A Câmara Municipal do Rio de Janeiro aprovou, em sessão extraordinária, um projeto de lei que transforma a Guarda Municipal (GM-Rio) em Força de Segurança Municipal (FSM-Rio), permitindo o uso de armas de fogo por uma unidade de elite, a Força de Segurança Armada (FSA). A medida, que ainda passará por segunda votação, visa fortalecer o policiamento ostensivo, preventivo e comunitário na cidade.
O projeto foi aprovado com 33 votos a favor, 14 contra e uma abstenção, refletindo uma divisão entre os vereadores sobre a pertinência e os riscos da proposta. O presidente da Câmara, Carlo Caiado (PSD), defendeu a iniciativa, afirmando que o objetivo é “contribuir para uma cidade mais segura” e que serão trabalhadas emendas para aprimorar a atuação da Guarda Municipal.
A Força de Segurança Armada terá autonomia funcional e será chefiada por um diretor-chefe nomeado pelo prefeito. A proposta veda o uso pessoal das armas, que deverão ser guardadas ao final do expediente. Segundo o líder do governo na Câmara, Marcio Ribeiro (PSD), o projeto será aprimorado com emendas para garantir a segurança pública na cidade.
Os agentes da FSA poderão ser contratados por tempo determinado, com remuneração de R$ 13.033, além de gratificação de R$ 10.283,48 pelo uso de arma de fogo. Guardas municipais também poderão integrar a tropa especial por meio de concurso interno. O impacto orçamentário da reestruturação está estimado em R$ 38,2 milhões em 2025, R$ 215,7 milhões em 2026 e R$ 463,2 milhões em 2027, segundo a prefeitura.

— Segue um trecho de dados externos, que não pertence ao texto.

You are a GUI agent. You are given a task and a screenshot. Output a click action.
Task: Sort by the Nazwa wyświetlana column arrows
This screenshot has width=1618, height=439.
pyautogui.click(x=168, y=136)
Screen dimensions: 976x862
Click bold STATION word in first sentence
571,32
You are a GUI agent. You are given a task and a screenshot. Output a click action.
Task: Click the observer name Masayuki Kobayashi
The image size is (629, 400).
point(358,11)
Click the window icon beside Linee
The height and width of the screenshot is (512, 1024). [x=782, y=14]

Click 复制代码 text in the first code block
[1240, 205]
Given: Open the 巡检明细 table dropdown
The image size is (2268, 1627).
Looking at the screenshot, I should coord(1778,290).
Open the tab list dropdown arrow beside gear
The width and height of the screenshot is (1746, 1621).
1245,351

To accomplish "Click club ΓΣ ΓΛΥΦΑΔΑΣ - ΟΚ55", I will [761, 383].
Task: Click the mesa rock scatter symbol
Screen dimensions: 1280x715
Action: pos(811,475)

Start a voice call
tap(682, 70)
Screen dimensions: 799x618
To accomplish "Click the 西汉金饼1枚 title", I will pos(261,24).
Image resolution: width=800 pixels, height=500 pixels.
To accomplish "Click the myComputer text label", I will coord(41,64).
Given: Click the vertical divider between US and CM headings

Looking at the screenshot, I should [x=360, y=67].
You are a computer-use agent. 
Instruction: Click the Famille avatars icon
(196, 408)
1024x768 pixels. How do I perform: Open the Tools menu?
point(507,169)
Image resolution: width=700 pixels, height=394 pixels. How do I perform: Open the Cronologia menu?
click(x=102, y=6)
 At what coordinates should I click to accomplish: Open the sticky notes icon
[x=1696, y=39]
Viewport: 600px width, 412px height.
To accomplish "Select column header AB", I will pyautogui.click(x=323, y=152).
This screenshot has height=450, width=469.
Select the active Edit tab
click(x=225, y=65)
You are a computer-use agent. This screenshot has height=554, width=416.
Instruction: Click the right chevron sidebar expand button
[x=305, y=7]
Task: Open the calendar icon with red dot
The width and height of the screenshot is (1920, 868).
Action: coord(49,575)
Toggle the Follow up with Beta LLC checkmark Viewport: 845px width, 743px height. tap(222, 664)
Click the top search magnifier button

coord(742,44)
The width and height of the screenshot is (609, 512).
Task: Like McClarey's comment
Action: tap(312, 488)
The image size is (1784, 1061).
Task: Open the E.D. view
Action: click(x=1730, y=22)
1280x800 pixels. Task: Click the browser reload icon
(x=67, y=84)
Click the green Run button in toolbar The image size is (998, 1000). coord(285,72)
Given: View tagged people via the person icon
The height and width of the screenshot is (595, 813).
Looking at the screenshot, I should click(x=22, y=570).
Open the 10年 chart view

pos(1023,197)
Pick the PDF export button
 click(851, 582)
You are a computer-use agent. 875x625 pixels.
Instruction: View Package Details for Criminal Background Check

Contrários à proposta, alguns vereadores manifestaram preocupação com a contratação temporária e a segurança dos agentes. O vereador Dr. Rogério Amorim (PL) questionou o destino das armas e dos agentes após o período de contrato. A vereadora Thais Ferreira (PSOL) criticou a falta de debate com a prefeitura e a Guarda Municipal, enquanto Tainá de Paula (PT) defendeu mecanismos de transparência e controle público para evitar irregularidades.